Me volvería a ir mañana. ¡Cuento los días para la próxima!

Volviendo al voluntariado – que no tiene por qué ser internacional-, el trabajo voluntario es una de las opciones que tiene la gente que siente algo más que esa indiferencia, para reflejar su compromiso social, para aportar un valor añadido con su tiempo y tratar de mejorar un entorno. La educación es el motor de todo, eso ya está asumido por los agentes de la cooperación. Ya no se destina el dinero sólo al suministro de agua potable y la lucha contra epidemias, por así decirlo, sino que se reconoce la importancia de la educación. No obstante, deberíamos examinar nuestra educación. Como dijo María Montessori, cuando eduquemos para ser cooperativos y solidarios en lugar de para la competencia, estaremos educando para la paz y la igualdad, y entonces la conciencia social crecerá y el voluntariado será una práctica mucho más extendida.

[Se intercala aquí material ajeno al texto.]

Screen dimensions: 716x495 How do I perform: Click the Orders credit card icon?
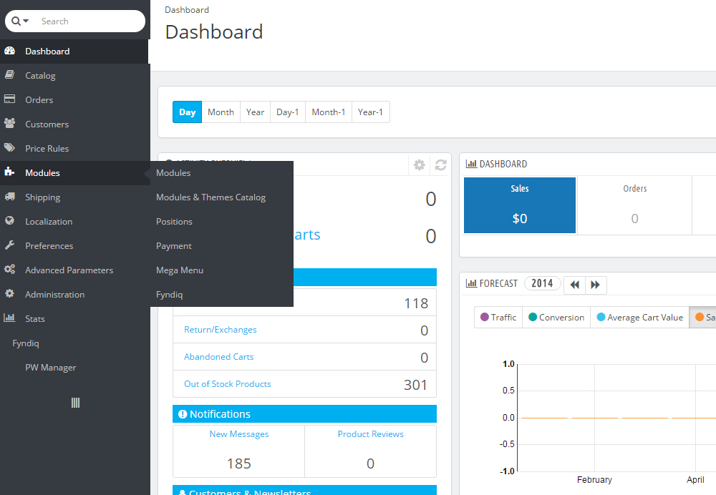pyautogui.click(x=9, y=100)
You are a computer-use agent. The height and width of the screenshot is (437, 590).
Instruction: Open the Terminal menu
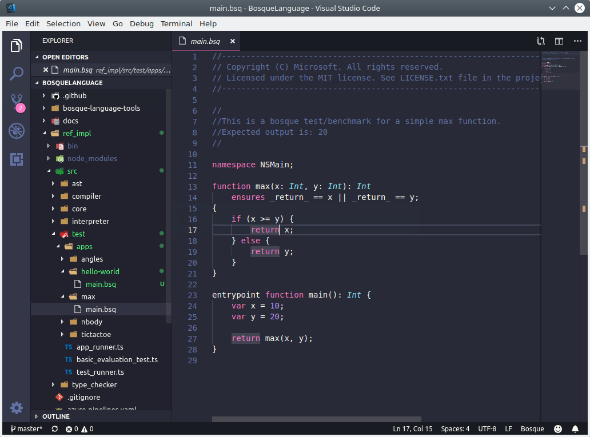coord(176,23)
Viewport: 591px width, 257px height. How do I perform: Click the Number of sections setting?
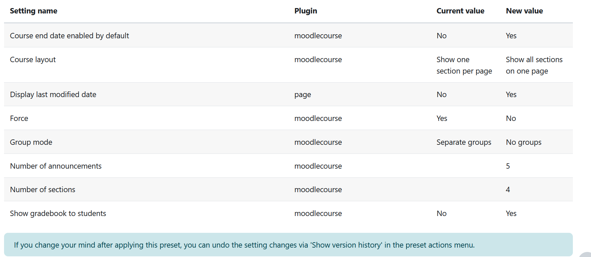pos(43,189)
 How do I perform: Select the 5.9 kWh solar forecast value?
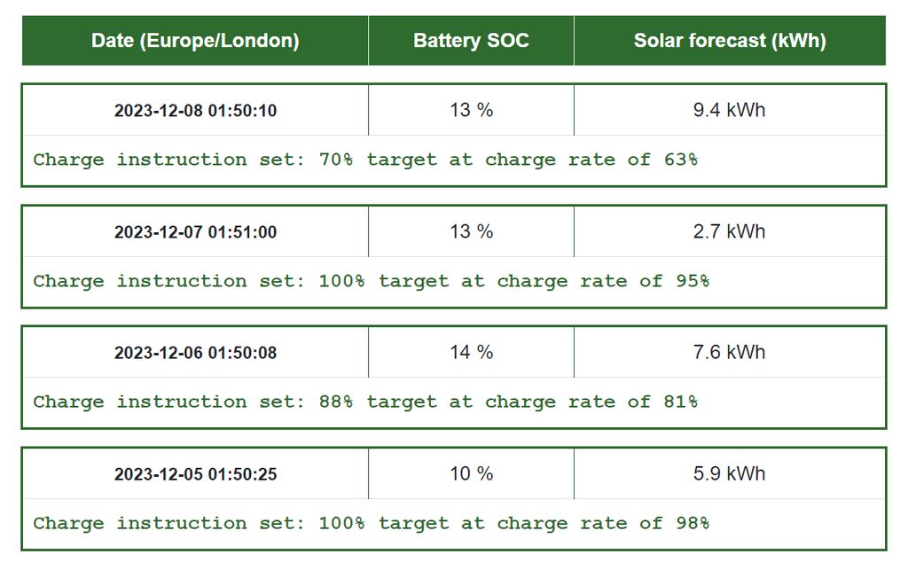coord(729,473)
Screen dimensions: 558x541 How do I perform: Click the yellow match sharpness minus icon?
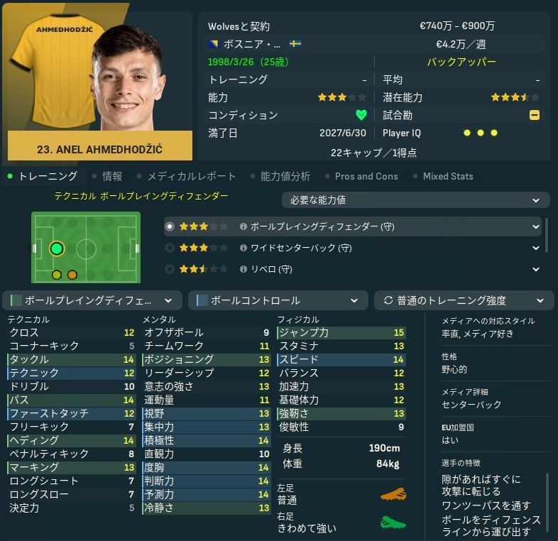[x=534, y=115]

No he querido entrar mucho en detalle sobre mis experiencias– ya escribí algo sobre Haití al menos-, porque ya he dicho que me resulta difícil y más en papel, pero quedo por supuesto a disposición del que baraje estos destinos o similares. Quiero agradecer de corazón a Acción Verapaz el haberme brindado esta oportunidad y a todos los que con vuestras acciones o donaciones ayudáis a unos pocos olvidados sea donde sea.

Y me despido animándoos a tener estas experiencias una vez más y con una frase de Isabel Allende que vendría a decir algo así: “Sólo tenemos lo que damos, y es gastándonos a nosotros mismos como nos hacemos ricos.”